Exclude the pictures, then quote exactly the lines from the one holding "1124x603 pixels." through the last line of the records.

..........

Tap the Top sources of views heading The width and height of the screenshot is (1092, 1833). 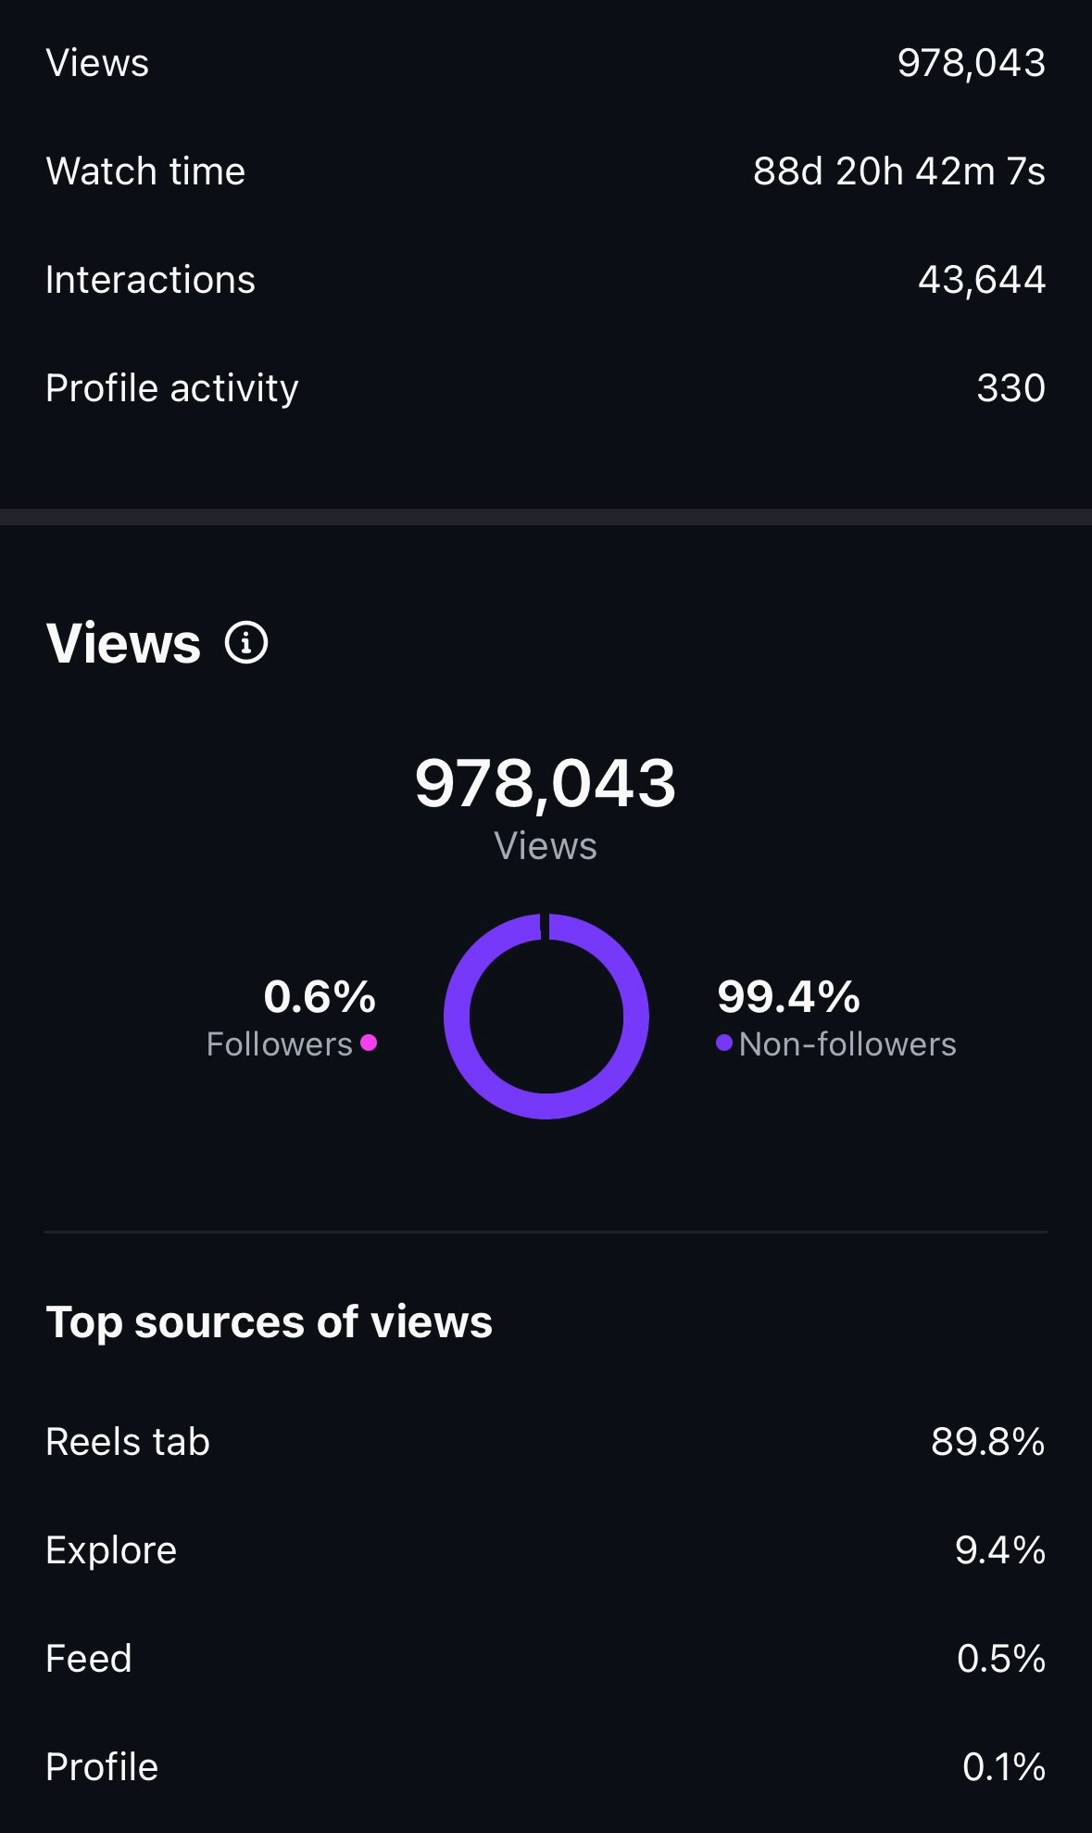pyautogui.click(x=269, y=1321)
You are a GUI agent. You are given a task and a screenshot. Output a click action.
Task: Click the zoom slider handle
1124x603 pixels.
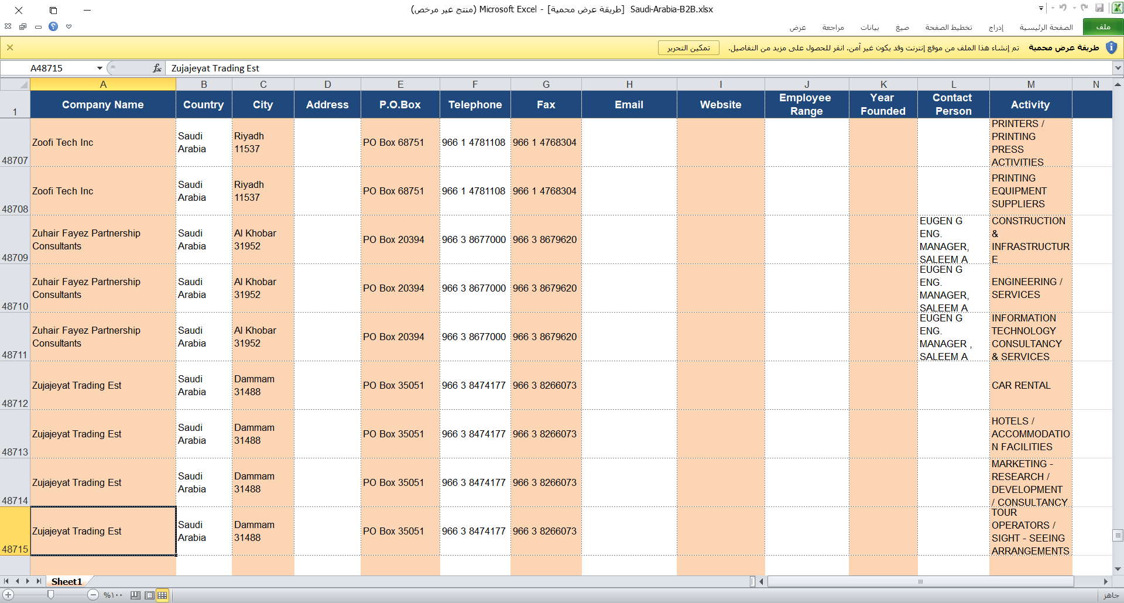[x=51, y=595]
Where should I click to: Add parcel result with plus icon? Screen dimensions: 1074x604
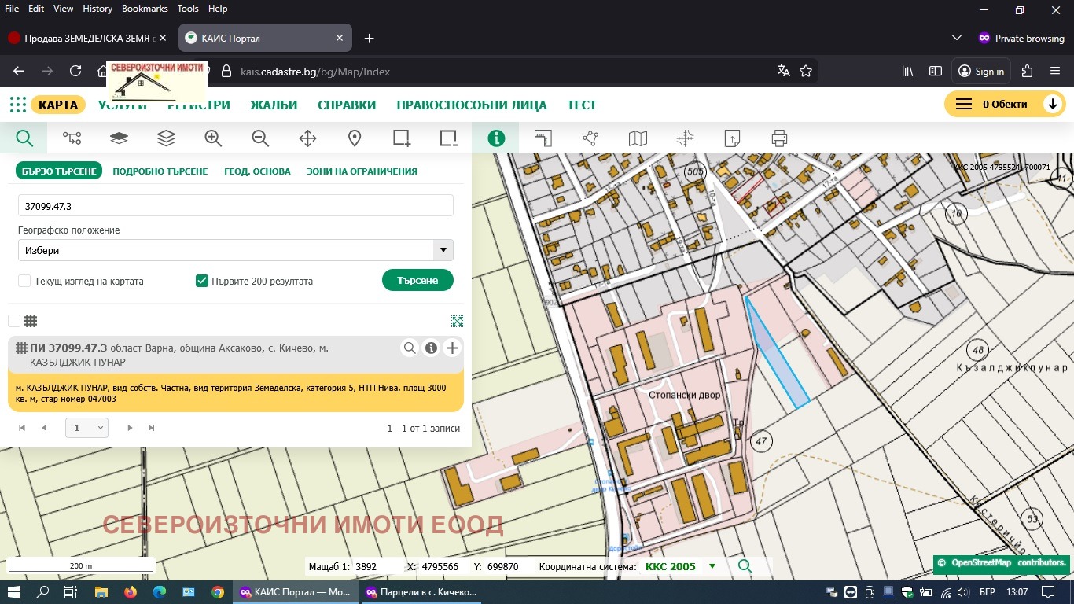point(452,348)
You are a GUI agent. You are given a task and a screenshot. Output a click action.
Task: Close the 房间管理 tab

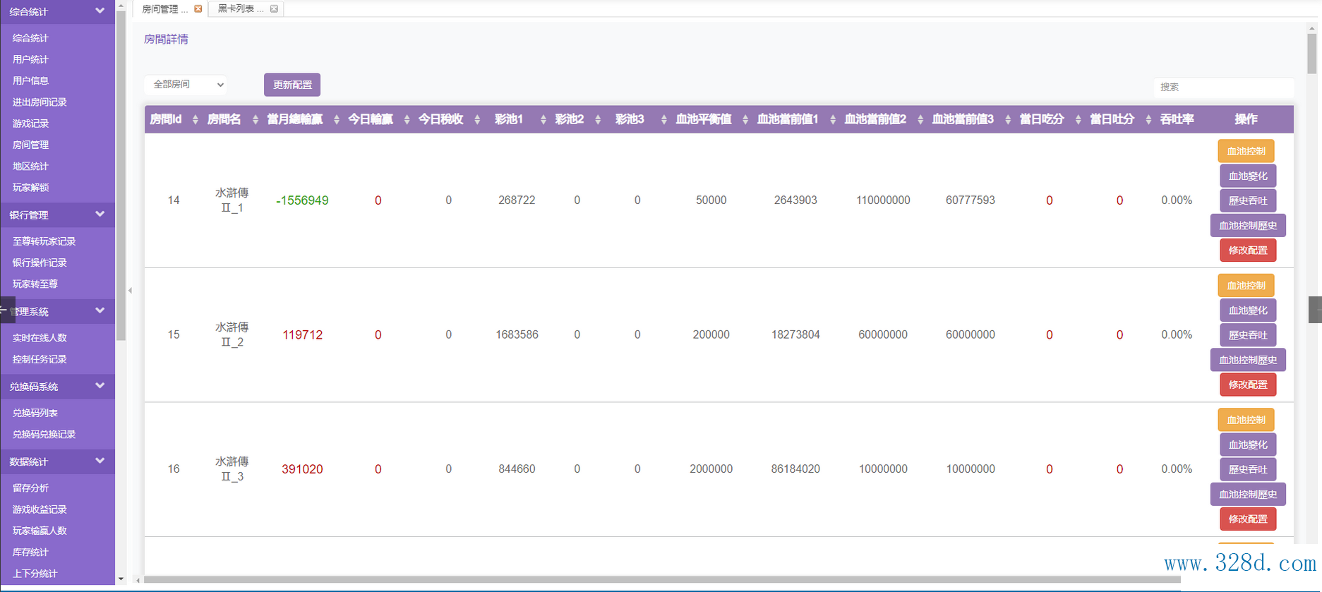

..........

__The answer__
1124x603 pixels.
[x=51, y=595]
Where should I click to: Add parcel result with plus icon? Screen dimensions: 1074x604
point(452,348)
You are a GUI agent. You are given a task and a screenshot. Output a click action.
Task: Close the 房间管理 tab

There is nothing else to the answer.